L’installation eut lieu sans trop d’obstacle. Toutefois, un peu plus tard, maints révolutionnaires, qui voyaient d’un mauvais œil cette renaissance « d’un foyer de superstition », entreprirent de chasser les Carmélites. Des articles de journaux hostiles et des pamphlets parurent qui déversaient sur les religieuses l’outrage et la calomnie. Entre autres diatribes, on y lisait qu’une aristocrate impudente, la citoyenne Soyecourt prétendait élever en ce lieu un monument à la mémoire du « dernier tyran ». On disait aussi qu’elle formait un ramassis de « bigotes et de pontifes sanguinaires » pour préparer des attentats contre le régime des Droits de l’Homme.
Parfois aussi, la populace du quartier se rassemblait autour de la maison et témoignait l’intention de la mettre à sac. Peu à peu, à force de douceur et de charité l’on réussit à dissiper les préventions.

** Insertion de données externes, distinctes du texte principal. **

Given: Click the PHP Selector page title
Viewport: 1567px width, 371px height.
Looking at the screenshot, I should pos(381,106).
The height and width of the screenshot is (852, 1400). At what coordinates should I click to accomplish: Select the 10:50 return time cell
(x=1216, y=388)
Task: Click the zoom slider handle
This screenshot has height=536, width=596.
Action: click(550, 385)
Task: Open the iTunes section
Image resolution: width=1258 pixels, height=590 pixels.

Il y eut pourtant encore une alarme. Un matin, un détachement d’artilleurs envahit la rue de Vaugirard et braque une pièce de canon contre la porte du monastère. La Sœur Camille, informée de ce qui se passe, rassure la communauté. « Je vais, dit-elle, me placer moi-même à la porte et si l’on tire, je recevrai le boulet. »

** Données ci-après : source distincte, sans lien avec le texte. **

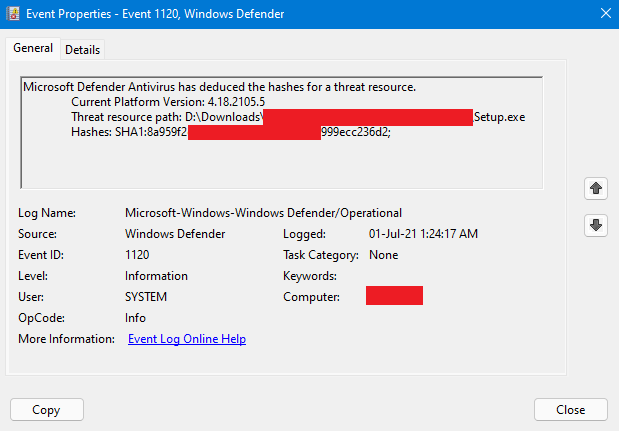
Task: Switch to the Details tab
Action: (x=83, y=50)
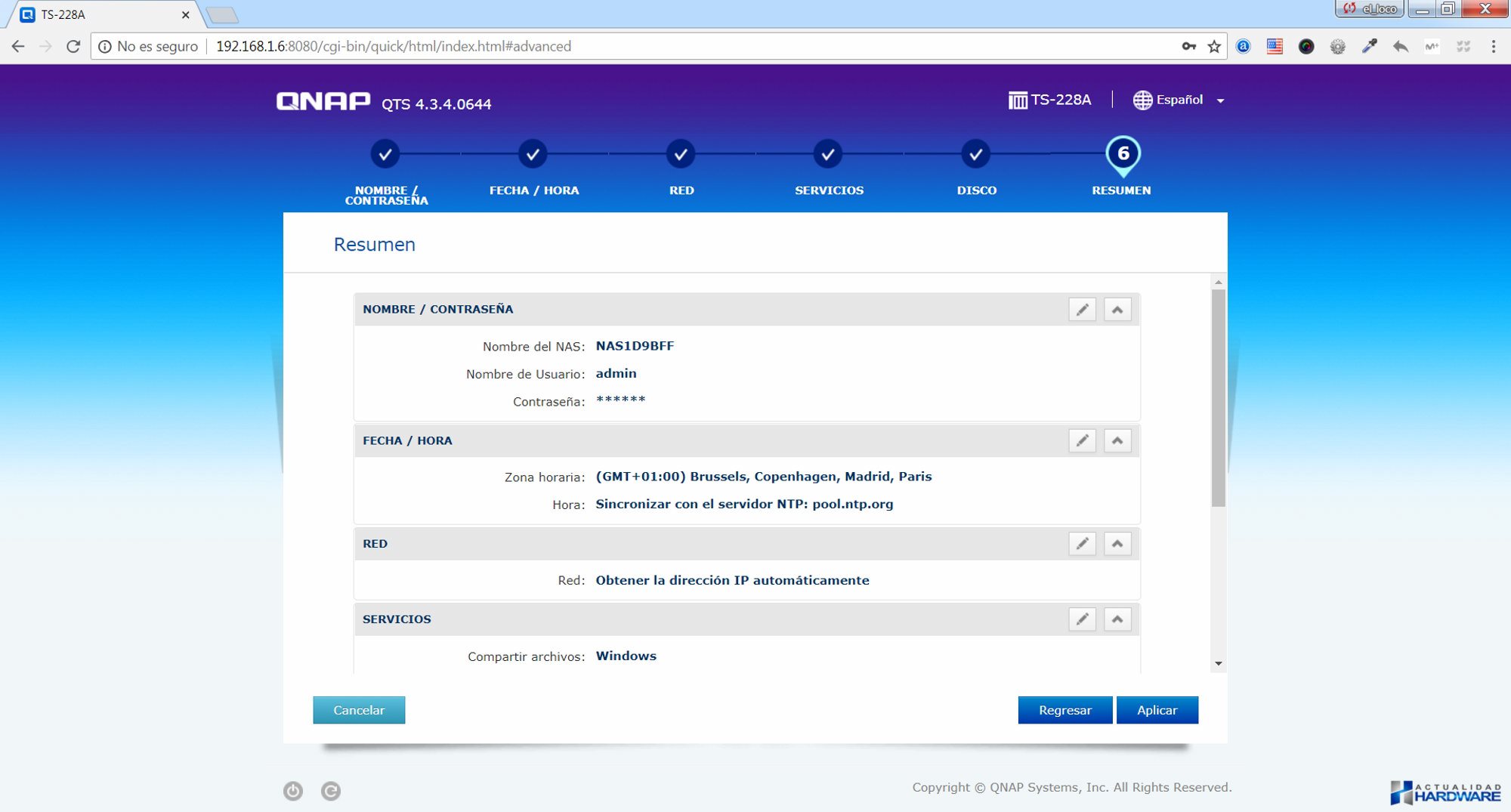The image size is (1511, 812).
Task: Click the Aplicar button
Action: (1157, 710)

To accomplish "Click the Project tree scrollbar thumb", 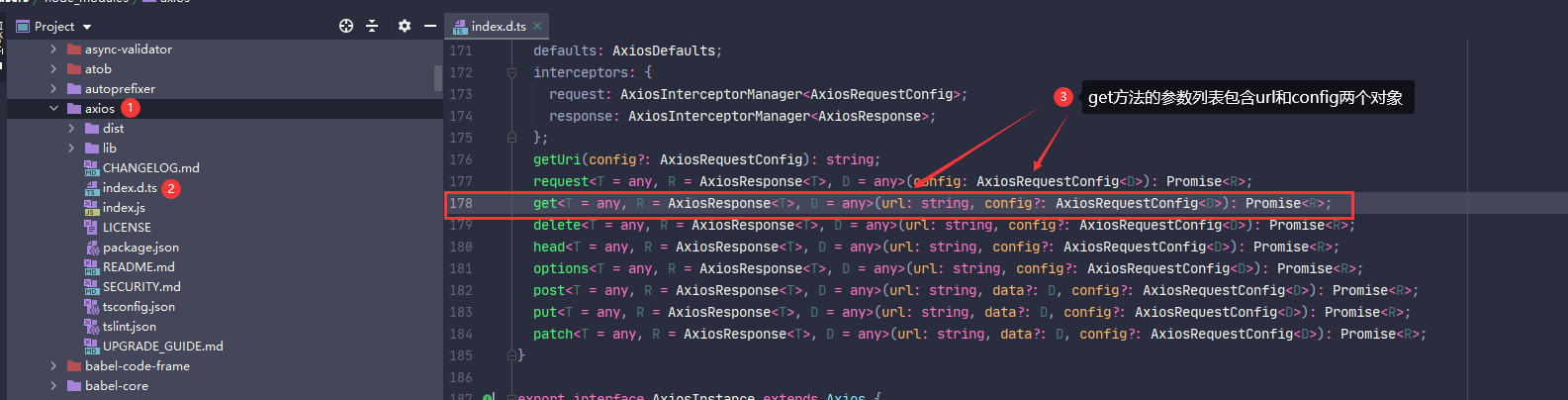I will [437, 77].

Et en effet, elle va s’asseoir sur une marche du perron, face aux artilleurs. Elle ne leur dit rien, se contentant de les regarder avec beaucoup de calme. Déconcertés par tant de sang-froid, admirant, malgré eux, le courage de cette frêle petite femme, les sectaires battent en retraite.
En 1798, la Prieure, Mère Nathalie mourut. Camille la remplaça par le suffrage unanime de ses Sœurs. Vinrent enfin le 18 brumaire, la dictature de Bonaparte, le Consulat et l’Empire.

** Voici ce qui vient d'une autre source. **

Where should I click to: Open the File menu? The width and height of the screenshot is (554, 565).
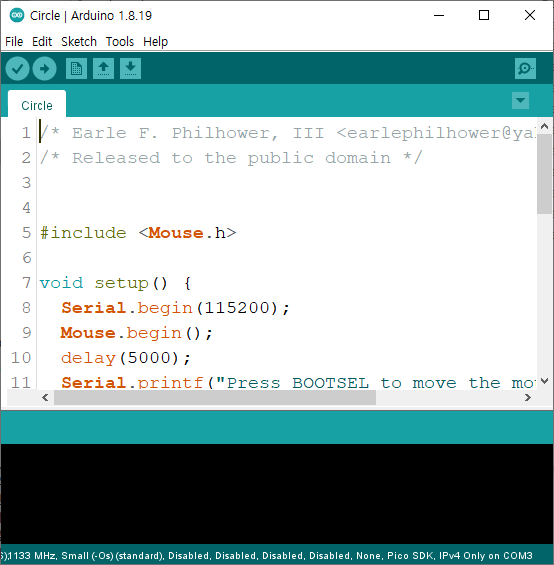pyautogui.click(x=14, y=41)
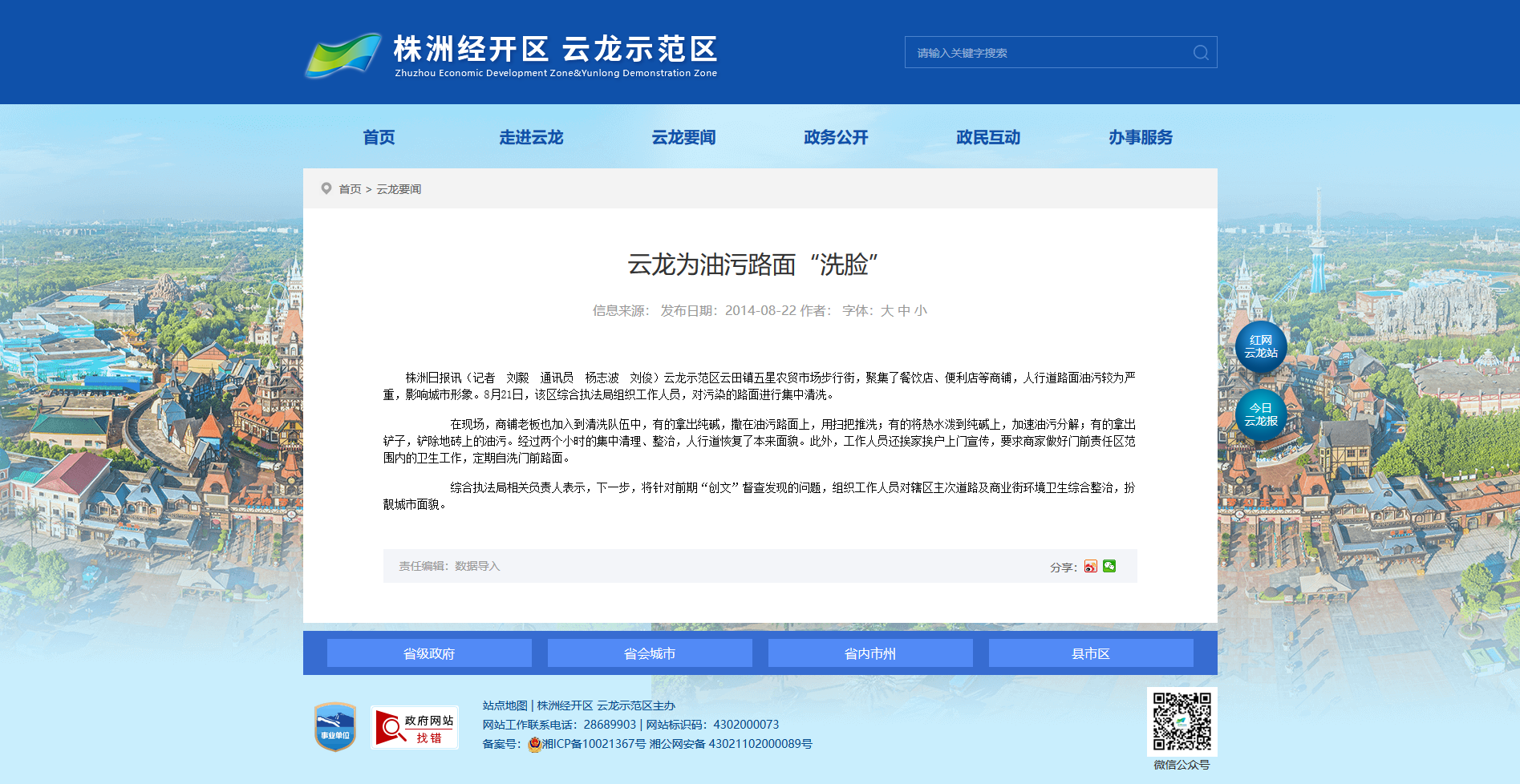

La petite communauté vécut des jours moins troublés. Mais la Mère Camille devait personnellement subir encore la persécution. Il n’entre pas dans le cadre de cette étude de rapporter, tout au long, ses démêlés avec la police impériale. Voici les faits brièvement résumés d’après M. Lenotre.
En juillet 1811, la police apprit, par une lettre ouverte au cabinet noir et adressée à Mgr de Grégori, l’un des cardinaux tenus en surveillance sur l’ordre de l’empereur qu’une certaine dame Camilla, habitant le couvent des Carmes, s’occupait activement de faire copier et distribuer la bulle d’excommunication contre Napoléon fulminée par Pie VII après son arrestation à Rome et promulguée en secret pendant sa détention à Savone. Le préfet de Police, baron Pasquier, fit une enquête et apprit sans difficulté que cette dame Camilla était certainement la Mère Camille de Soyecourt. Deux agents vinrent arrêter la Carmélite et la menèrent à la préfecture de police où elle fut mise au secret. On lui fit subir de longs et minutieux interrogatoires desquels il ressortit qu’elle avait, en effet, pris une certaine part à la diffusion de la Bulle[12].
[12] On trouvera le détail de ces interrogatoires et leur texte officiel dans un appendice à la Vie de la Mère Camille. On y admirera la fermeté que montra la Carmélite et comment elle sut ménager ses réponses de façon à ne compromettre personne. (Pièces justificatives, p. 56 et suivantes.)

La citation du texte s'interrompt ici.